__Your objective__:
Keep only the lines that hold the string "will", filtering out the rest of the entries below.

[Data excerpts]
· · ·
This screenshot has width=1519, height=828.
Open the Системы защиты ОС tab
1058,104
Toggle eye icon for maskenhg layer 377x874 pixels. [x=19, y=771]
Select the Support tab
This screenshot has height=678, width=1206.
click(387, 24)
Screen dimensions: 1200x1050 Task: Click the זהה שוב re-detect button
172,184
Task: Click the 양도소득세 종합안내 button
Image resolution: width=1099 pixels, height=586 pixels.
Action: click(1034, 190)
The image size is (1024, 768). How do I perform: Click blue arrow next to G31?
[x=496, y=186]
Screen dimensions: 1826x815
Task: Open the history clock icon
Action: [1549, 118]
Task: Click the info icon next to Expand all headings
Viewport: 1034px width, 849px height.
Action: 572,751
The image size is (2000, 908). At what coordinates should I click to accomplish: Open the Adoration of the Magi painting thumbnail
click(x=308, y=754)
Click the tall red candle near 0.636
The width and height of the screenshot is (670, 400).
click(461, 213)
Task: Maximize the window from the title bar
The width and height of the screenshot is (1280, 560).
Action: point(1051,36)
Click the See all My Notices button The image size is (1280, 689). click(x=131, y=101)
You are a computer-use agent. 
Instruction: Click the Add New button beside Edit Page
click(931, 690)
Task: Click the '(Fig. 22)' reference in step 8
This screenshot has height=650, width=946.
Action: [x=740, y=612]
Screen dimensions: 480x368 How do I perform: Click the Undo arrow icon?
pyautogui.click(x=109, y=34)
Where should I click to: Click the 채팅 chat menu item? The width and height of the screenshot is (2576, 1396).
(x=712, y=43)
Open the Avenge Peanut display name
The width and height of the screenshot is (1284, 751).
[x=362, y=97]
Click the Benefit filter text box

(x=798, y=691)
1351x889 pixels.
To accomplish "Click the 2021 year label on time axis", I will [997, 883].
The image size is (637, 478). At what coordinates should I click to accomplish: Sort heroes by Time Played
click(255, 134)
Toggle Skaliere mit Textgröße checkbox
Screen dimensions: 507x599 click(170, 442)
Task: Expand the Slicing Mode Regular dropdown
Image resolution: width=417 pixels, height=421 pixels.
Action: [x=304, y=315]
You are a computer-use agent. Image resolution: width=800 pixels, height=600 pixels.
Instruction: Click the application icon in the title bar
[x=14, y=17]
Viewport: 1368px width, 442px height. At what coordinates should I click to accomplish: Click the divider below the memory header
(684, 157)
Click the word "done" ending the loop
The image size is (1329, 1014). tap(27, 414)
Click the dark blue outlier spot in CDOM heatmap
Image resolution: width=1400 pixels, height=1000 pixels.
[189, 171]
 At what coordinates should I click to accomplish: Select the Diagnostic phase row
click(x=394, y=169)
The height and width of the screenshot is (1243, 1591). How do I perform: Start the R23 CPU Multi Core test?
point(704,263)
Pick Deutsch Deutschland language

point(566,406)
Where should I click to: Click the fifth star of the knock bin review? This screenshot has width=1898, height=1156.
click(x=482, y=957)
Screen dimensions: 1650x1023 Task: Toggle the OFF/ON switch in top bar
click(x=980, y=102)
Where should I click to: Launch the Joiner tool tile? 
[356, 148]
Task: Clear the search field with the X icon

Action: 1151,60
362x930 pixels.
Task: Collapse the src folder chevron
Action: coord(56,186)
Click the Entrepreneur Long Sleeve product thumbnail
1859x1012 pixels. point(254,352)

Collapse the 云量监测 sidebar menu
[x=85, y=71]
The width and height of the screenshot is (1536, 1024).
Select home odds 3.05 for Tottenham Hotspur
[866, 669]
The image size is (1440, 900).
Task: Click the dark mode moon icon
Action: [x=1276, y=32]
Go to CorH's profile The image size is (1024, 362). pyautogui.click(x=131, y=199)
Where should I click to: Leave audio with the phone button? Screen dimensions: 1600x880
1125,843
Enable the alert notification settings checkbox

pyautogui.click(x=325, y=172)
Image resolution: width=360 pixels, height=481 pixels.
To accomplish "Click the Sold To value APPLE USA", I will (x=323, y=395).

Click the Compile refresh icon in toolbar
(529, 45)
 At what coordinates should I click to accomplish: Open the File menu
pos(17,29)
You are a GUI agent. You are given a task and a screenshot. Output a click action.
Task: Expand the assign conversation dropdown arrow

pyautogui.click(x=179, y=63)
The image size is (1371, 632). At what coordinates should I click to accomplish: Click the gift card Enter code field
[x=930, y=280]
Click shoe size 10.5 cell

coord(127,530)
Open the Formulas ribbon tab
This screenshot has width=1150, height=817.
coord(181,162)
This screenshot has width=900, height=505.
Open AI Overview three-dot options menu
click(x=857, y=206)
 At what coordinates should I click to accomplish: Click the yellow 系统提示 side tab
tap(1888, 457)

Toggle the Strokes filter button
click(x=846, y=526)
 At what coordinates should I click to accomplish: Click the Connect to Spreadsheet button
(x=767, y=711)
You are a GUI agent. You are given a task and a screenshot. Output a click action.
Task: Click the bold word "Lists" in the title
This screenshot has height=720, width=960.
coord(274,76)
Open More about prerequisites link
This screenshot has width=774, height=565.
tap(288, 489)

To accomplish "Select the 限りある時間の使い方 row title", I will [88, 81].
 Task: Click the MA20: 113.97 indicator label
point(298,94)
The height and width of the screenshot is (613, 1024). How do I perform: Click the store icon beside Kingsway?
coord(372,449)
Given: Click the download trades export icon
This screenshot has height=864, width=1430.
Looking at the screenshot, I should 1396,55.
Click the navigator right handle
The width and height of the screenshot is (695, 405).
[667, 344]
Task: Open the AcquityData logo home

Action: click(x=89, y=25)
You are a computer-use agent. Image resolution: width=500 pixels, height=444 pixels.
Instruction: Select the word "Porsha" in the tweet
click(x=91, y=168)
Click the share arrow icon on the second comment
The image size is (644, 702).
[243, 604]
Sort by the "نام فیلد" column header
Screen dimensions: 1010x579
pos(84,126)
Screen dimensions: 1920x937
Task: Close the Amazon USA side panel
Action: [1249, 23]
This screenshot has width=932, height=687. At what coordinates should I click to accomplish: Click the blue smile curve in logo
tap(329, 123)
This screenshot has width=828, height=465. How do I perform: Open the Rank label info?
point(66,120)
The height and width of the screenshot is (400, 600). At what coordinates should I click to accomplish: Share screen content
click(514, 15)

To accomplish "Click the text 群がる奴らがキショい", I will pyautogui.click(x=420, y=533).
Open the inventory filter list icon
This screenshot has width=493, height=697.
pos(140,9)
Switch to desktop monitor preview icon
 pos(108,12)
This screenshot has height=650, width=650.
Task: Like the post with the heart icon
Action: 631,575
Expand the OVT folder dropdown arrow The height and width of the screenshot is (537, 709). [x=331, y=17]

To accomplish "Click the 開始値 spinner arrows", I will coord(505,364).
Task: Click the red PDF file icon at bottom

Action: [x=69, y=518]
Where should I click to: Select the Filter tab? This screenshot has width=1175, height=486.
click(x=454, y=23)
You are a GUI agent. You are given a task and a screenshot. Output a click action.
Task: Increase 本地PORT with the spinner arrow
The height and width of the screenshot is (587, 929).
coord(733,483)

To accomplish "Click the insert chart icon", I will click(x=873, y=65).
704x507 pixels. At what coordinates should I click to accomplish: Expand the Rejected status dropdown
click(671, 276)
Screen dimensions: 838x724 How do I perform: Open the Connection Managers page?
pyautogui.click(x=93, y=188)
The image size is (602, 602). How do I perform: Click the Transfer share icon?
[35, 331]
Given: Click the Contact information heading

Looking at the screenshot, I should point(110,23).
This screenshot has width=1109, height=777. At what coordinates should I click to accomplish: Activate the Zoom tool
· · ·
__Response area__:
To accomplish "Click the 2021 year label on time axis", I will [997, 883].
To accomplish "Click the Sold To value APPLE USA", I will (x=323, y=395).
To accomplish "Select the 限りある時間の使い方 row title", I will [88, 81].
To accomplish "Click the text 群がる奴らがキショい", I will pyautogui.click(x=420, y=533).
To accomplish "Click the 開始値 spinner arrows", I will coord(505,364).
To accomplish "Click the insert chart icon", I will click(x=873, y=65).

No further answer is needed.